Would you output the entries below only from the line containing "The image size is (975, 401)." through the line containing "Click remark 'Job failed to return to sender'", exactly as they stand and with both ends included?

» Records
##############################

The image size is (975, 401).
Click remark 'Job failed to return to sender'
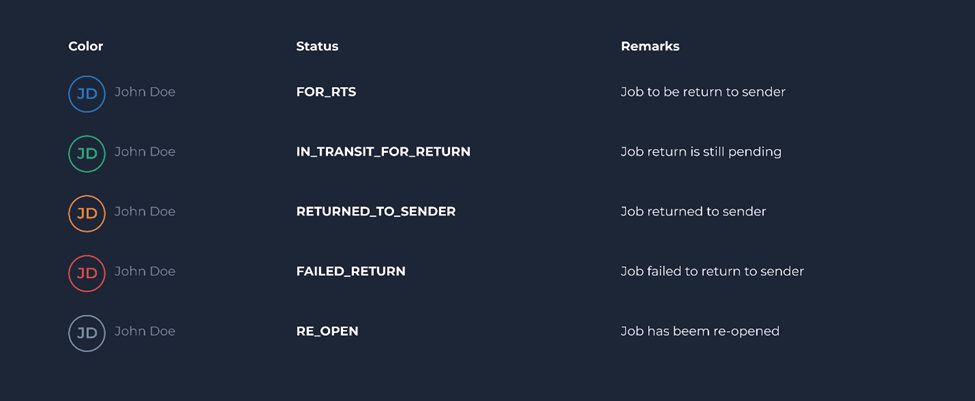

##############################

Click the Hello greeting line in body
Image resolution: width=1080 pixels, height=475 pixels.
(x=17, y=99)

##############################

» Response area
The image size is (975, 401).
Click remark 'Job failed to return to sender'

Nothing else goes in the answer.